Format the listing below as a JSON list of strings, with one string per line and blank lines omitted.

--*--

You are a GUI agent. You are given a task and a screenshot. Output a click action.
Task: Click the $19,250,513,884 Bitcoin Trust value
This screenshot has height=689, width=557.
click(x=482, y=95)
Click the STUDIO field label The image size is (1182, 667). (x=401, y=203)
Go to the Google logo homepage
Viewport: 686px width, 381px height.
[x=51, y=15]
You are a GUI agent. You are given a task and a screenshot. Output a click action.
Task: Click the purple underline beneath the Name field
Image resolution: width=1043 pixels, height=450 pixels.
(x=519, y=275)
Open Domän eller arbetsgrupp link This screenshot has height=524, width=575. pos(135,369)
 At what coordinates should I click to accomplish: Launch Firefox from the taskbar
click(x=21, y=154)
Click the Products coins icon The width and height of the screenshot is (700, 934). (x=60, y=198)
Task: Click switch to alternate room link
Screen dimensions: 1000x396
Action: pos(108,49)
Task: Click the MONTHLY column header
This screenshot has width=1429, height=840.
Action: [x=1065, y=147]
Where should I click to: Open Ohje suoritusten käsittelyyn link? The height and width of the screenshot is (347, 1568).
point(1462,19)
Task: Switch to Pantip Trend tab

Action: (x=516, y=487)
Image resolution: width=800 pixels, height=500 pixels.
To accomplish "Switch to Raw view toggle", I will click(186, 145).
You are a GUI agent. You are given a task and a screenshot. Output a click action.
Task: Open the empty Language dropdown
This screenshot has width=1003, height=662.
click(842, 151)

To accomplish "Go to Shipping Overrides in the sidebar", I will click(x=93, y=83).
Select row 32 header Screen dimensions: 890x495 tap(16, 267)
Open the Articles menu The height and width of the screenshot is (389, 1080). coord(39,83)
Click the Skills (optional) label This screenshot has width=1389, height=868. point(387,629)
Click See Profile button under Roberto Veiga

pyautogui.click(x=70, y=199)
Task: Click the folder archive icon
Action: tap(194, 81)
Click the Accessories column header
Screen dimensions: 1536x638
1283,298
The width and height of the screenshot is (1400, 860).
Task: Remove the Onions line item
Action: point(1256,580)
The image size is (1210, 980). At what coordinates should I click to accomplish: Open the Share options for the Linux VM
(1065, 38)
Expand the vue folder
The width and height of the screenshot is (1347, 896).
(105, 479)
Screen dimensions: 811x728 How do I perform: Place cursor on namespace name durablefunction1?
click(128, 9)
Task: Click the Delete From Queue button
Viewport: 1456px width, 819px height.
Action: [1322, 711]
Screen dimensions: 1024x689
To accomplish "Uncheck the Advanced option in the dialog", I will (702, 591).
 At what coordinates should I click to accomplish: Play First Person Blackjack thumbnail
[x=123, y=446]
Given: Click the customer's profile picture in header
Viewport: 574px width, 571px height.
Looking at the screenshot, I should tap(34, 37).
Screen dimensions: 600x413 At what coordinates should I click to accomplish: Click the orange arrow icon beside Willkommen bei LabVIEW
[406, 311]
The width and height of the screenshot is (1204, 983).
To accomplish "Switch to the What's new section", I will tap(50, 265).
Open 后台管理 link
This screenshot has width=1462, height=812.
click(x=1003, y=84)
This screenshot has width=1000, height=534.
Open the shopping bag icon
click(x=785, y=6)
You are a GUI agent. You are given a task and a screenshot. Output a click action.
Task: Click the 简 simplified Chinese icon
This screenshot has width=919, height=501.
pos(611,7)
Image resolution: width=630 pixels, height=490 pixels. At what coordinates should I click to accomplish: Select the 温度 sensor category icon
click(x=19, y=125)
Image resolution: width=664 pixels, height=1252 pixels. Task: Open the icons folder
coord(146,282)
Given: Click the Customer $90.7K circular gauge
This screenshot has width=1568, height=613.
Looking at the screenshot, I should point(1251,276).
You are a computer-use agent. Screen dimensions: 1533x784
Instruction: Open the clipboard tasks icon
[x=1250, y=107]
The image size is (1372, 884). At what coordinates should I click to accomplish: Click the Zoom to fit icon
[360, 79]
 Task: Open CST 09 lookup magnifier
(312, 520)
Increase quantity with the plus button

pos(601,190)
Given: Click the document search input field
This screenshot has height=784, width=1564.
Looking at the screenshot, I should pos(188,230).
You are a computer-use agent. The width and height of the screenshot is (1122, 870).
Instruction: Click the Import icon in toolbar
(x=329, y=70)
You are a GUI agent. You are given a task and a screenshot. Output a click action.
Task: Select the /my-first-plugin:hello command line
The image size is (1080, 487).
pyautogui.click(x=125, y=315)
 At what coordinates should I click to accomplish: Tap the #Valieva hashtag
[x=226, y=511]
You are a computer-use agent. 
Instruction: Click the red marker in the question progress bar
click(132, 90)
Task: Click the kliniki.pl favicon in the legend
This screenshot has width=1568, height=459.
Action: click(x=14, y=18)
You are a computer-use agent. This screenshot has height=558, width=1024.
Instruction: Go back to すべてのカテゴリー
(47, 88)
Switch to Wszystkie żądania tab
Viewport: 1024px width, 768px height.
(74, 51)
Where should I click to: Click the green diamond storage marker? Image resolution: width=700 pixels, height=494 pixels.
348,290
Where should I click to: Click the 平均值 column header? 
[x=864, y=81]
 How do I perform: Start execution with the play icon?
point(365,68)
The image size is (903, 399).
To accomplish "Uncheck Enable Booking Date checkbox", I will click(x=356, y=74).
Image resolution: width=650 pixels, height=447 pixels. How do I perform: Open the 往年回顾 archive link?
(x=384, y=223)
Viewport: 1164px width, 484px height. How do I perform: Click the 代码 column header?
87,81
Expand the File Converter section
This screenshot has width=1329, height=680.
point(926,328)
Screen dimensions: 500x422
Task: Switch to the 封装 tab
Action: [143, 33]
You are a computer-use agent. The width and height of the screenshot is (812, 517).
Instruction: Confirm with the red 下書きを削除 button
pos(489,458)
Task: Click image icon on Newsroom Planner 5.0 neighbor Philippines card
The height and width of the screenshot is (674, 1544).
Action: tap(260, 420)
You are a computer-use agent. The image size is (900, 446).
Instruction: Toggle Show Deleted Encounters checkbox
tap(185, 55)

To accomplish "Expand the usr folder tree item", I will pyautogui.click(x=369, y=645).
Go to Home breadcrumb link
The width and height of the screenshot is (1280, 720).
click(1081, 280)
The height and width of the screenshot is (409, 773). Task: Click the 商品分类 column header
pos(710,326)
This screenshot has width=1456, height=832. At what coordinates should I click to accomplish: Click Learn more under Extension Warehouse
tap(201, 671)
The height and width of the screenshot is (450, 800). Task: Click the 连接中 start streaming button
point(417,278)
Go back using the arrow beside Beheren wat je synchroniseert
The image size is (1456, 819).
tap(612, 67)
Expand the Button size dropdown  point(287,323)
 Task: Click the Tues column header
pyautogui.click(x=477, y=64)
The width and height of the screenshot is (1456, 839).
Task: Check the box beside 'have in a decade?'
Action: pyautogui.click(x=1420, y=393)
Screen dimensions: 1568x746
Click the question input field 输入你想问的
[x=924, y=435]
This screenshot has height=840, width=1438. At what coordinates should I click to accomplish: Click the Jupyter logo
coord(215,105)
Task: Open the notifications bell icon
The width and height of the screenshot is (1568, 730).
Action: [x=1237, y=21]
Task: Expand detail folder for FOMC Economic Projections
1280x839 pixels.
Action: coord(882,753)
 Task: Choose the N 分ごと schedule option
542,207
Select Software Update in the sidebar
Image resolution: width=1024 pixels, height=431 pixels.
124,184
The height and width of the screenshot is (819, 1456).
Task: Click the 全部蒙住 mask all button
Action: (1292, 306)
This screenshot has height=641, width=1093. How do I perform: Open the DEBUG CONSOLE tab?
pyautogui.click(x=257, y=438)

--*--

* _OUTPUT FOR THIS TASK_
[
  "You are a GUI agent. You are given a task and a screenshot. Output a click action.",
  "Task: Click the $19,250,513,884 Bitcoin Trust value",
  "This screenshot has height=689, width=557.",
  "click(x=482, y=95)",
  "Click the STUDIO field label The image size is (1182, 667). (x=401, y=203)",
  "Go to the Google logo homepage",
  "Viewport: 686px width, 381px height.",
  "[x=51, y=15]",
  "You are a GUI agent. You are given a task and a screenshot. Output a click action.",
  "Task: Click the purple underline beneath the Name field",
  "Image resolution: width=1043 pixels, height=450 pixels.",
  "(x=519, y=275)",
  "Open Domän eller arbetsgrupp link This screenshot has height=524, width=575. pos(135,369)",
  " At what coordinates should I click to accomplish: Launch Firefox from the taskbar",
  "click(x=21, y=154)",
  "Click the Products coins icon The width and height of the screenshot is (700, 934). (x=60, y=198)",
  "Task: Click switch to alternate room link",
  "Screen dimensions: 1000x396",
  "Action: pos(108,49)",
  "Task: Click the MONTHLY column header",
  "This screenshot has width=1429, height=840.",
  "Action: [x=1065, y=147]",
  "Where should I click to: Open Ohje suoritusten käsittelyyn link? The height and width of the screenshot is (347, 1568).",
  "point(1462,19)",
  "Task: Switch to Pantip Trend tab",
  "Action: (x=516, y=487)",
  "Image resolution: width=800 pixels, height=500 pixels.",
  "To accomplish \"Switch to Raw view toggle\", I will click(186, 145).",
  "You are a GUI agent. You are given a task and a screenshot. Output a click action.",
  "Task: Open the empty Language dropdown",
  "This screenshot has width=1003, height=662.",
  "click(842, 151)",
  "To accomplish \"Go to Shipping Overrides in the sidebar\", I will click(x=93, y=83).",
  "Select row 32 header Screen dimensions: 890x495 tap(16, 267)",
  "Open the Articles menu The height and width of the screenshot is (389, 1080). coord(39,83)",
  "Click the Skills (optional) label This screenshot has width=1389, height=868. point(387,629)",
  "Click See Profile button under Roberto Veiga",
  "pyautogui.click(x=70, y=199)",
  "Task: Click the folder archive icon",
  "Action: tap(194, 81)",
  "Click the Accessories column header",
  "Screen dimensions: 1536x638",
  "1283,298",
  "The width and height of the screenshot is (1400, 860).",
  "Task: Remove the Onions line item",
  "Action: point(1256,580)",
  "The image size is (1210, 980). At what coordinates should I click to accomplish: Open the Share options for the Linux VM",
  "(1065, 38)",
  "Expand the vue folder",
  "The width and height of the screenshot is (1347, 896).",
  "(105, 479)",
  "Screen dimensions: 811x728 How do I perform: Place cursor on namespace name durablefunction1?",
  "click(128, 9)",
  "Task: Click the Delete From Queue button",
  "Viewport: 1456px width, 819px height.",
  "Action: [1322, 711]",
  "Screen dimensions: 1024x689",
  "To accomplish \"Uncheck the Advanced option in the dialog\", I will (702, 591).",
  " At what coordinates should I click to accomplish: Play First Person Blackjack thumbnail",
  "[x=123, y=446]",
  "Given: Click the customer's profile picture in header",
  "Viewport: 574px width, 571px height.",
  "Looking at the screenshot, I should tap(34, 37).",
  "Screen dimensions: 600x413 At what coordinates should I click to accomplish: Click the orange arrow icon beside Willkommen bei LabVIEW",
  "[406, 311]",
  "The width and height of the screenshot is (1204, 983).",
  "To accomplish \"Switch to the What's new section\", I will tap(50, 265).",
  "Open 后台管理 link",
  "This screenshot has width=1462, height=812.",
  "click(x=1003, y=84)",
  "This screenshot has width=1000, height=534.",
  "Open the shopping bag icon",
  "click(x=785, y=6)",
  "You are a GUI agent. You are given a task and a screenshot. Output a click action.",
  "Task: Click the 简 simplified Chinese icon",
  "This screenshot has width=919, height=501.",
  "pos(611,7)",
  "Image resolution: width=630 pixels, height=490 pixels. At what coordinates should I click to accomplish: Select the 温度 sensor category icon",
  "click(x=19, y=125)",
  "Image resolution: width=664 pixels, height=1252 pixels. Task: Open the icons folder",
  "coord(146,282)",
  "Given: Click the Customer $90.7K circular gauge",
  "This screenshot has width=1568, height=613.",
  "Looking at the screenshot, I should point(1251,276).",
  "You are a computer-use agent. Screen dimensions: 1533x784",
  "Instruction: Open the clipboard tasks icon",
  "[x=1250, y=107]",
  "The image size is (1372, 884). At what coordinates should I click to accomplish: Click the Zoom to fit icon",
  "[360, 79]",
  " Task: Open CST 09 lookup magnifier",
  "(312, 520)",
  "Increase quantity with the plus button",
  "pos(601,190)",
  "Given: Click the document search input field",
  "This screenshot has height=784, width=1564.",
  "Looking at the screenshot, I should pos(188,230).",
  "You are a computer-use agent. The width and height of the screenshot is (1122, 870).",
  "Instruction: Click the Import icon in toolbar",
  "(x=329, y=70)",
  "You are a GUI agent. You are given a task and a screenshot. Output a click action.",
  "Task: Select the /my-first-plugin:hello command line",
  "The image size is (1080, 487).",
  "pyautogui.click(x=125, y=315)",
  " At what coordinates should I click to accomplish: Tap the #Valieva hashtag",
  "[x=226, y=511]",
  "You are a computer-use agent. ",
  "Instruction: Click the red marker in the question progress bar",
  "click(132, 90)",
  "Task: Click the kliniki.pl favicon in the legend",
  "This screenshot has width=1568, height=459.",
  "Action: click(x=14, y=18)",
  "You are a computer-use agent. This screenshot has height=558, width=1024.",
  "Instruction: Go back to すべてのカテゴリー",
  "(47, 88)",
  "Switch to Wszystkie żądania tab",
  "Viewport: 1024px width, 768px height.",
  "(74, 51)",
  "Where should I click to: Click the green diamond storage marker? Image resolution: width=700 pixels, height=494 pixels.",
  "348,290",
  "Where should I click to: Click the 平均值 column header? ",
  "[x=864, y=81]",
  " How do I perform: Start execution with the play icon?",
  "point(365,68)",
  "The image size is (903, 399).",
  "To accomplish \"Uncheck Enable Booking Date checkbox\", I will click(x=356, y=74).",
  "Image resolution: width=650 pixels, height=447 pixels. How do I perform: Open the 往年回顾 archive link?",
  "(x=384, y=223)",
  "Viewport: 1164px width, 484px height. How do I perform: Click the 代码 column header?",
  "87,81",
  "Expand the File Converter section",
  "This screenshot has width=1329, height=680.",
  "point(926,328)",
  "Screen dimensions: 500x422",
  "Task: Switch to the 封装 tab",
  "Action: [143, 33]",
  "You are a computer-use agent. The width and height of the screenshot is (812, 517).",
  "Instruction: Confirm with the red 下書きを削除 button",
  "pos(489,458)",
  "Task: Click image icon on Newsroom Planner 5.0 neighbor Philippines card",
  "The height and width of the screenshot is (674, 1544).",
  "Action: tap(260, 420)",
  "You are a computer-use agent. The image size is (900, 446).",
  "Instruction: Toggle Show Deleted Encounters checkbox",
  "tap(185, 55)",
  "To accomplish \"Expand the usr folder tree item\", I will pyautogui.click(x=369, y=645).",
  "Go to Home breadcrumb link",
  "The width and height of the screenshot is (1280, 720).",
  "click(1081, 280)",
  "The height and width of the screenshot is (409, 773). Task: Click the 商品分类 column header",
  "pos(710,326)",
  "This screenshot has width=1456, height=832. At what coordinates should I click to accomplish: Click Learn more under Extension Warehouse",
  "tap(201, 671)",
  "The height and width of the screenshot is (450, 800). Task: Click the 连接中 start streaming button",
  "point(417,278)",
  "Go back using the arrow beside Beheren wat je synchroniseert",
  "The image size is (1456, 819).",
  "tap(612, 67)",
  "Expand the Button size dropdown  point(287,323)",
  " Task: Click the Tues column header",
  "pyautogui.click(x=477, y=64)",
  "The width and height of the screenshot is (1456, 839).",
  "Task: Check the box beside 'have in a decade?'",
  "Action: pyautogui.click(x=1420, y=393)",
  "Screen dimensions: 1568x746",
  "Click the question input field 输入你想问的",
  "[x=924, y=435]",
  "This screenshot has height=840, width=1438. At what coordinates should I click to accomplish: Click the Jupyter logo",
  "coord(215,105)",
  "Task: Open the notifications bell icon",
  "The width and height of the screenshot is (1568, 730).",
  "Action: [x=1237, y=21]",
  "Task: Expand detail folder for FOMC Economic Projections",
  "1280x839 pixels.",
  "Action: coord(882,753)",
  " Task: Choose the N 分ごと schedule option",
  "542,207",
  "Select Software Update in the sidebar",
  "Image resolution: width=1024 pixels, height=431 pixels.",
  "124,184",
  "The height and width of the screenshot is (819, 1456).",
  "Task: Click the 全部蒙住 mask all button",
  "Action: (1292, 306)",
  "This screenshot has height=641, width=1093. How do I perform: Open the DEBUG CONSOLE tab?",
  "pyautogui.click(x=257, y=438)"
]